Local user groups add criticism to Lambeth Council Cultural Consultation as impact of proposals starts to be understood
http://www.brixtonbuzz.com/2015/03/local-user-groups-add-criticism-to-lambeth-council-cultural-consultation-as-impact-of-proposals-starts-to-be-understood/
"The Friends group then poses some questions for Lambeth Council and Cllr Jane Edbrooke, the Cabinet member who has put together the horror of the Cultural Consultation:
“Can it afford to replace all the services the libraries now provide (on the cheap)?
Does it realise that libraries support its own priorities in health, education, digital access, business, employment, family support, literacy, and more?
Is it happy to deprive its residents of all this – and pay for the consequences?
Does it have any idea what it is doing?”

Perhaps the most cutting observation from the Friends group is:
“The financial plan to support so-called ‘community libraries’ simply doesn’t add up. They are being set up to fail.”

 
Devon

Francis Maude and the Cabinet Office will be overjoyed as yet another public service spins out after all it's all just part of the governments wider agenda to offload the public sector and open it to the rigours of the market.
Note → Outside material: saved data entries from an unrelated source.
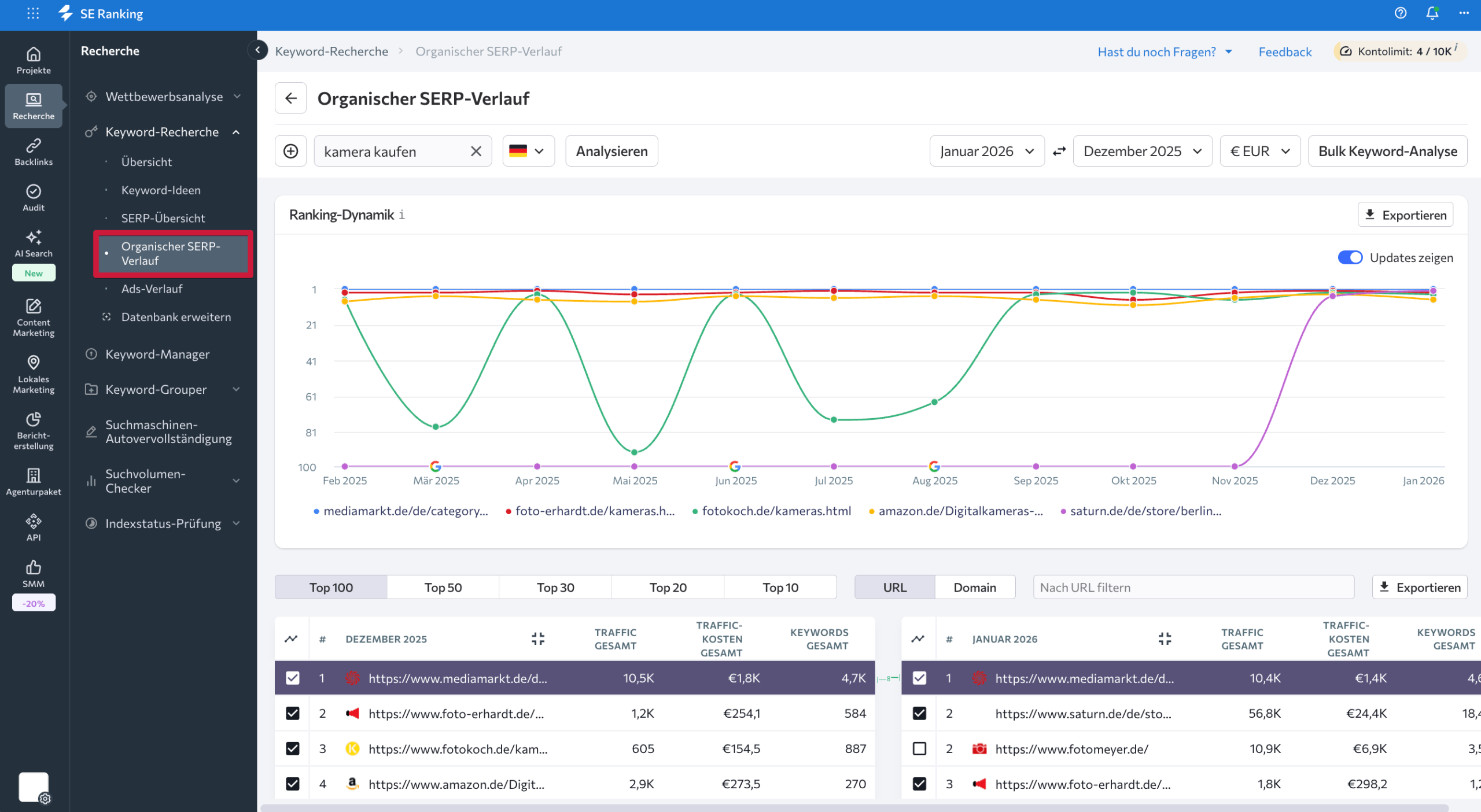Disable the Updates zeigen toggle

(x=1350, y=257)
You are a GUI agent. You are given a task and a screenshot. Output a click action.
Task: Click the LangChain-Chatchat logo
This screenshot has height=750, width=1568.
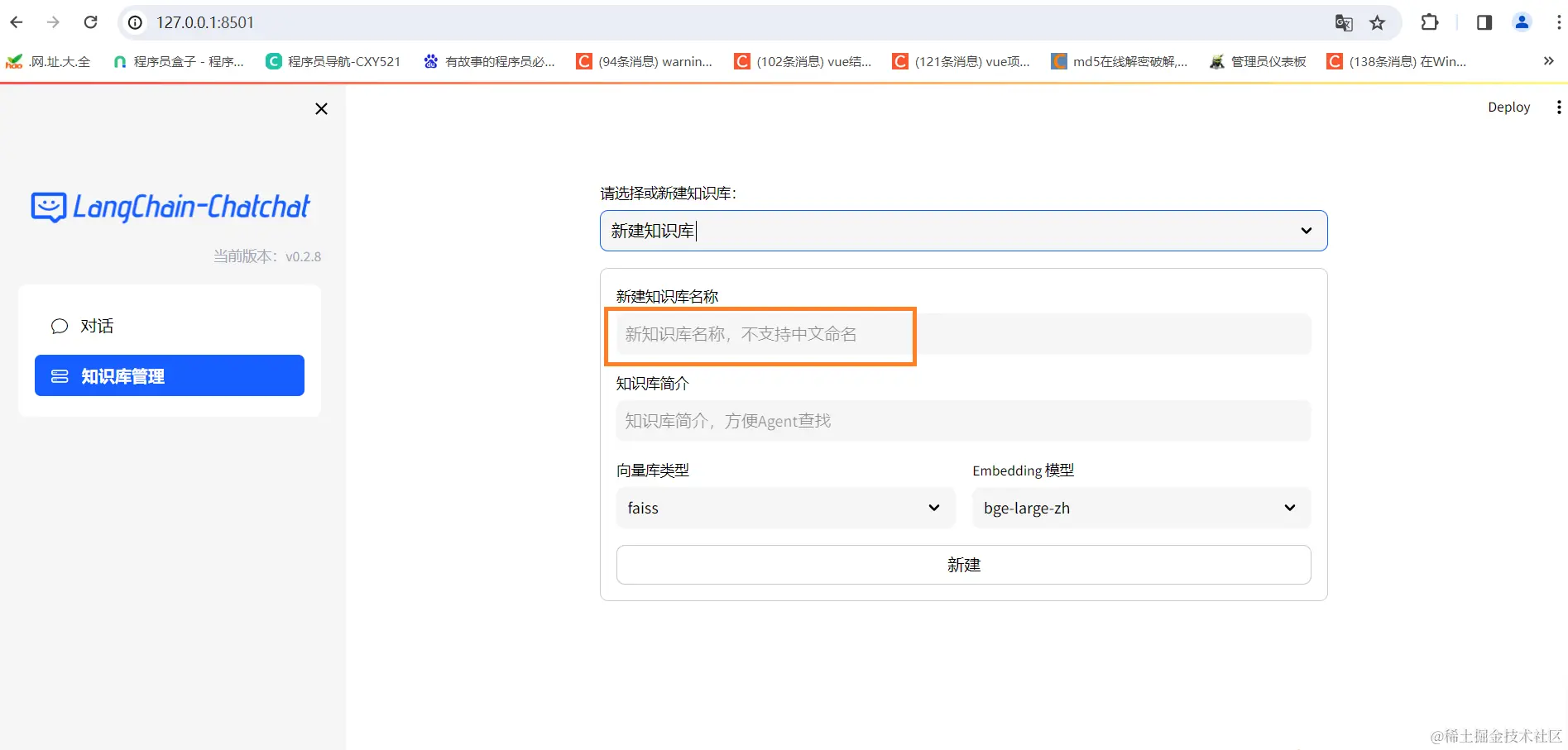coord(169,208)
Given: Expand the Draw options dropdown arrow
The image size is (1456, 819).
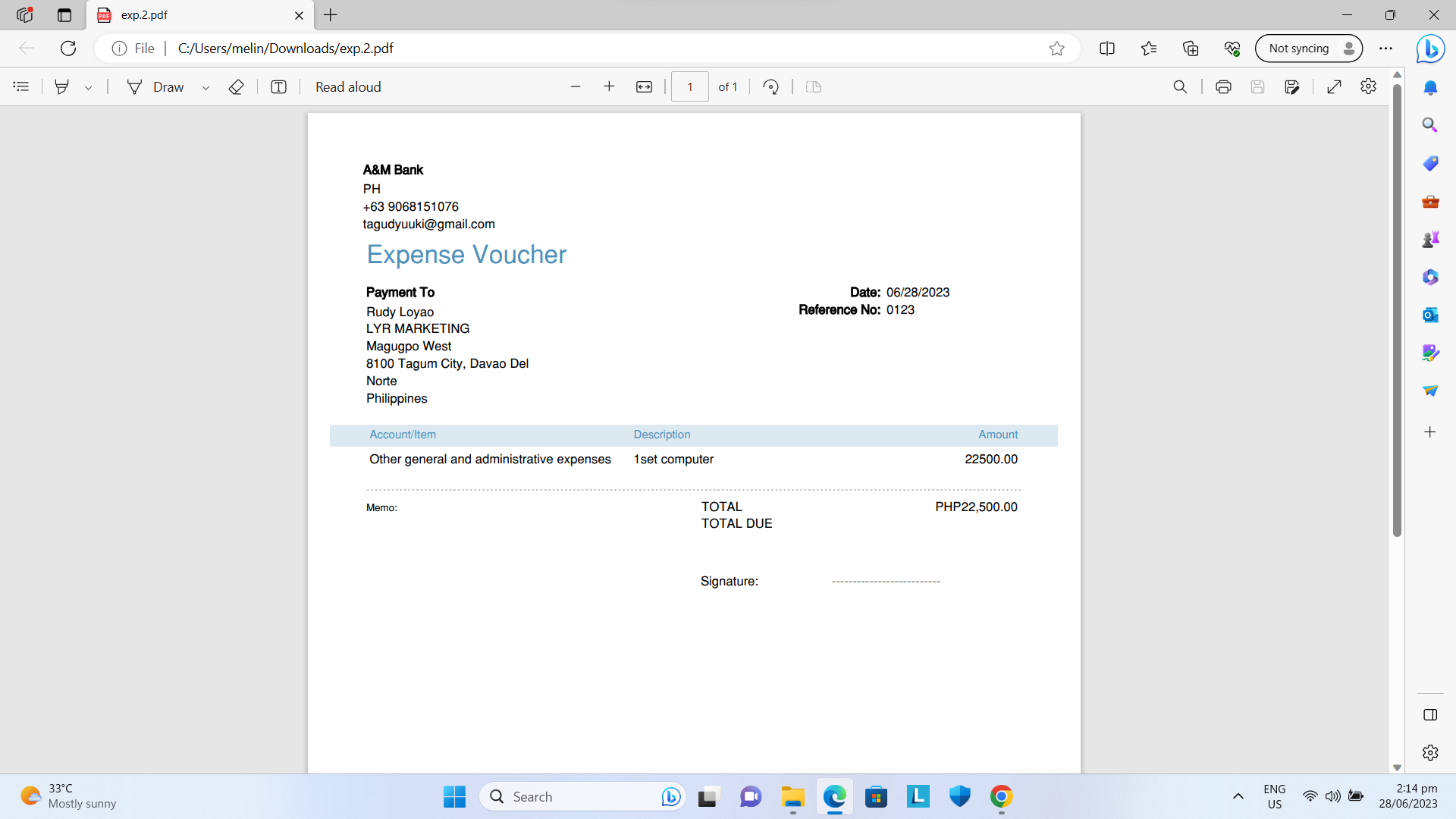Looking at the screenshot, I should (206, 87).
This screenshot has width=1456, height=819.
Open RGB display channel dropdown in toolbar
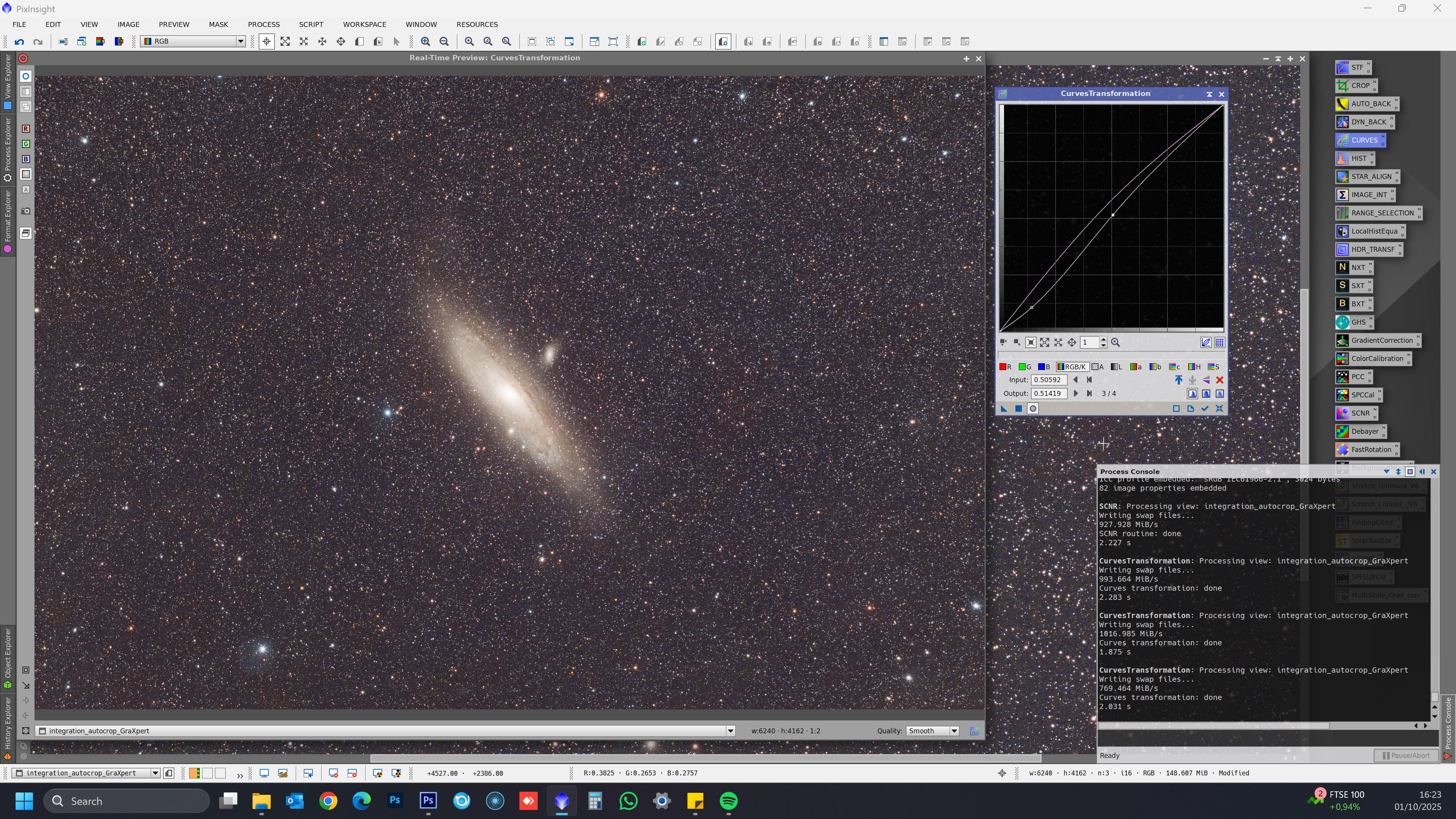click(x=240, y=41)
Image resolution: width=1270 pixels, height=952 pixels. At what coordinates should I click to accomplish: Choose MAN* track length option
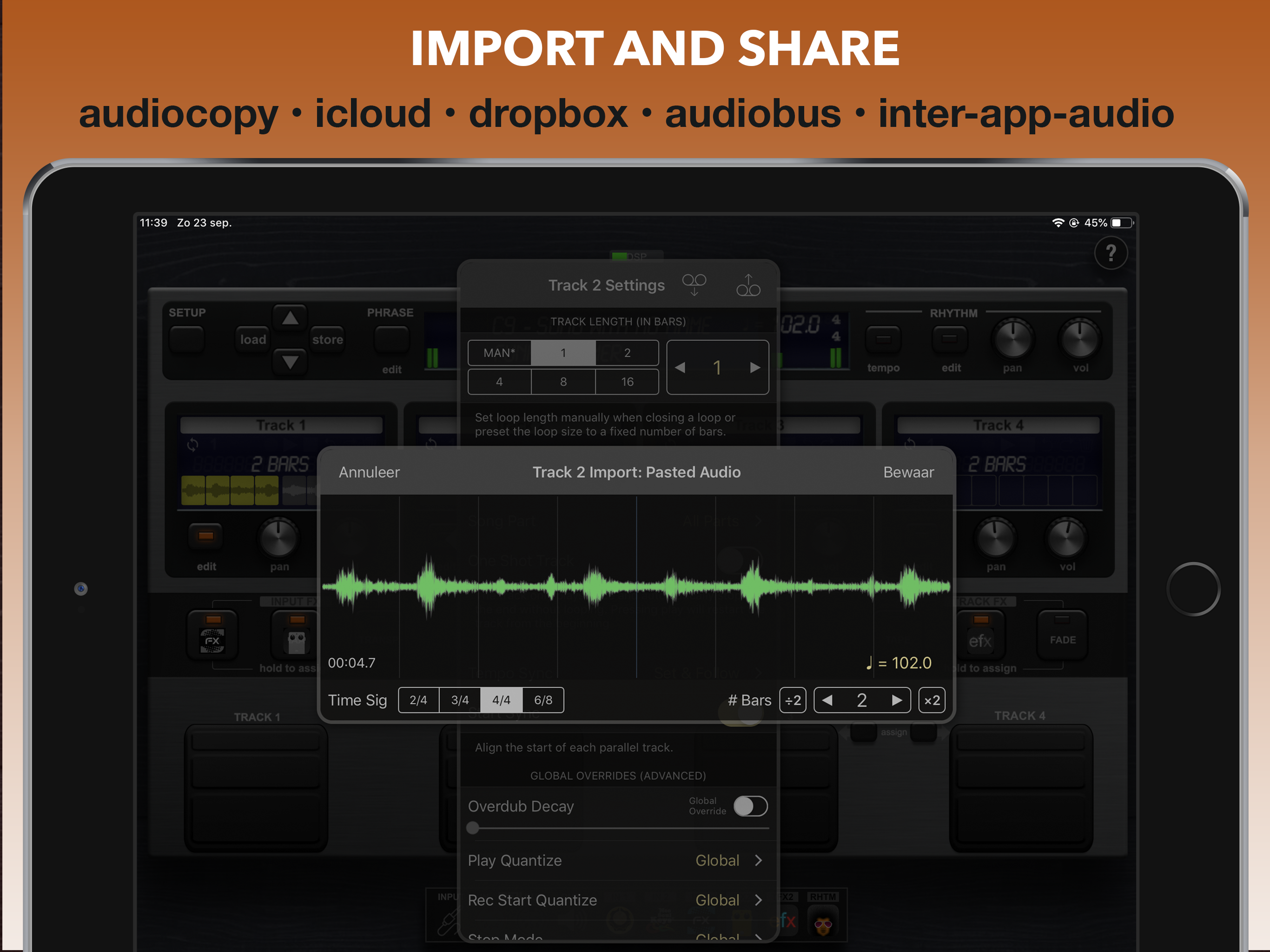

This is not a 'road to Damascus' moment where Devon Council has suddenly decided that it wants to hand more control to its workers and communities it's a tax break.

http://www.exeterexpressandecho.co.uk/Mutual-approach-Devon-libraries/story-26117683-detail/story.html
"A mutual service with charitable status could be eligible for up to 80 per cent relief on its business rates and could also apply for grants and funds which are not available to local authorities."

For some background see; http://dontprivatiselibraries.blogspot.co.uk/2014/03/mutuals.html



Chris Bryant

And last but not least Chris Bryant MP, Labour's spokesperson on libraries, recently visited Barnet where he outlined what some of us already new, that Labour's policy on libraries is weak, non-committal and substantially mimics that of the Tories. For an excellent analysis see;

http://leonslibraryblog.com/2015/03/04/labour-and-libraries-the-shape-of-things-to-come/
"It’s official, the Shadow Culture Minister has confirmed that not only does he prefer a non-interventionist approach, that Labour will not legislate to protect public libraries, but volunteer libraries are also acceptable. In the interview Chris Bryant accuses the Government of a “dereliction of duty” but then states that he will do exactly the same.
So a hands-off, localism-centred, volunteer approach to libraries is the wrong path for the current government to pursue but if elected Mr Bryant will do precisely that. Only in politics would you get away with such blatant double-speak and expect the public to believe it! It’s a sad indication that some communities are so desperate to save their libraries that they do."